MULTIPLE FRUITS

If you're unfamiliar with terms such as calyx, corolla and ovary, you may want to review our Standard Blossom page. And then there's this:

flower diagram distinguishing flowers producing aggregate, simple and multiple fruit

Above, the flower diagram for "multiple" shows several individual simple flowers -- each flower with its own calyx, corolla and ovary -- with all the flowers closely arranged at the tip of some kind of stalk or stem. The ovaries of two or more of those individual flowers combine to make a multiple fruit.

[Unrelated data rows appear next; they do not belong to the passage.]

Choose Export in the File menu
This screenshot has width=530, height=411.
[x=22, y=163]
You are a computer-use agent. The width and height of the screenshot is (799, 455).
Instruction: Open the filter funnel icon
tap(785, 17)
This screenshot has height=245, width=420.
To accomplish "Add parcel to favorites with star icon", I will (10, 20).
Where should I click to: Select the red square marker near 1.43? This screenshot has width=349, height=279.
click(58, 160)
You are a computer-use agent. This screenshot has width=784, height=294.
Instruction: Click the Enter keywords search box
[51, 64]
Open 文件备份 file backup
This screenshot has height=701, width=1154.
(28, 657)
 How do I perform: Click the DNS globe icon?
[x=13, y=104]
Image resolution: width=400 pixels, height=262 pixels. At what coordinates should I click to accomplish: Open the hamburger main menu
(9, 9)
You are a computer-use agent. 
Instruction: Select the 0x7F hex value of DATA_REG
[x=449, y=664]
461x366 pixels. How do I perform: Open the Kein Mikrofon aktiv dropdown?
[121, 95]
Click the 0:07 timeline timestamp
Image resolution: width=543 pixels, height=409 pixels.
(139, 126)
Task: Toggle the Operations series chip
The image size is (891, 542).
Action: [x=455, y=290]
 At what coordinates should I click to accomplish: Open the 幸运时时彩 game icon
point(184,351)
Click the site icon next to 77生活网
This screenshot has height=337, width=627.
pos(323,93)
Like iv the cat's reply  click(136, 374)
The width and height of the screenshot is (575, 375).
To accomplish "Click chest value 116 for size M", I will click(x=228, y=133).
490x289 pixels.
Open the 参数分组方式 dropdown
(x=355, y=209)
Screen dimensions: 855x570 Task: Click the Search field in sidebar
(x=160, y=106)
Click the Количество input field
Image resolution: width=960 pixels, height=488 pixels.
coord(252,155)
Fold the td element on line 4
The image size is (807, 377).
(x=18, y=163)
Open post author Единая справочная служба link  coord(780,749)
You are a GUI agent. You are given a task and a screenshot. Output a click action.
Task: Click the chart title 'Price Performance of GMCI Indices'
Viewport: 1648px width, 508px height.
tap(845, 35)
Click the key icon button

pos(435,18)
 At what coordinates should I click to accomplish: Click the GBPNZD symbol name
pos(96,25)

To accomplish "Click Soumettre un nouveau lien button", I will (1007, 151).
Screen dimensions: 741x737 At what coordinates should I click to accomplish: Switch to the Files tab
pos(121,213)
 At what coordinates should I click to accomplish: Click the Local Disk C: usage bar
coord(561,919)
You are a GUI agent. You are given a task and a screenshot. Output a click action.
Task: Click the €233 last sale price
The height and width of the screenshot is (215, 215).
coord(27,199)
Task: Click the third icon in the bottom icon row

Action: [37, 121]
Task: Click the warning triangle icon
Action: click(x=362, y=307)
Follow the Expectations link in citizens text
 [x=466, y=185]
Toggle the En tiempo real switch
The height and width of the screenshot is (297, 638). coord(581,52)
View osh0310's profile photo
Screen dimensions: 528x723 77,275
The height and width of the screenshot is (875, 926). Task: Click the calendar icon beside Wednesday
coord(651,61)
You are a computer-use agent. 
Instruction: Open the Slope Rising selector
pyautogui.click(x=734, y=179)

Several simple fruits = one multiple fruit.

EXAMPLE 1: NONI FRUITS

Noni fruit, Morinda citrifolia

The picture at the right, of an immature fruit of the medicinal Noni tree, Morinda citrifolia, shows an example of what the making of a multiple fruit looks like in Nature. The white items are corollas of individual flowers. Once pollinated, the corollas fall off, leaving inferior ovaries to develop into individual fruits. But those ovaries are so closely crammed together that as they grow they fuse with one another, forming the larger, cone-like green item, the multiple fruit.

EXAMPLE 2: MULBERRIES

fruits of White Mulberry, Morus alba

Multiple fruits of the White Mulberry tree, Morus alba, are shown at the right. Notice the little black, squiggly things atop the individual white, fleshy ovaries. The squiggly things are the former flowers' withering branched styles.Red Mulberry, MORUS RUBRA, male flowers So far, this is similar to the Noni fruit above. The big difference is indicated at the left. There we see male Red Mulberry flowers arranged in dangling "catkins." The female catkins are similar but considerably shorter. The message here is that ovaries forming multiple fruits can originate in unisexual female flowers.

EXAMPLE 3: FIGS

FICUS OBTUSIFOLIA, open syconium

Multiple fruits can get plain weird. For example, at the right you see a fig from the tropical American Ficus obtusifolia tree. The fig fruit, which is a multiple fruit, is spherical, with a tiny entry hole for pollinators at one end. In the picture, you see inside the fruit many unisexual flowers, of both sexes. When you eat a fig, you eat the whole multiple fruit. The fig fruit's thick covering is a much modified tip of a peduncle, a peduncle being the stalk of a grouping of flowers, the inflorescence. Fig-forming peduncle tips spread out and upward, then back in, forming the spherical fig, with flowers growing from the inner walls. When you eat a fig, you eat all that, and it tastes good.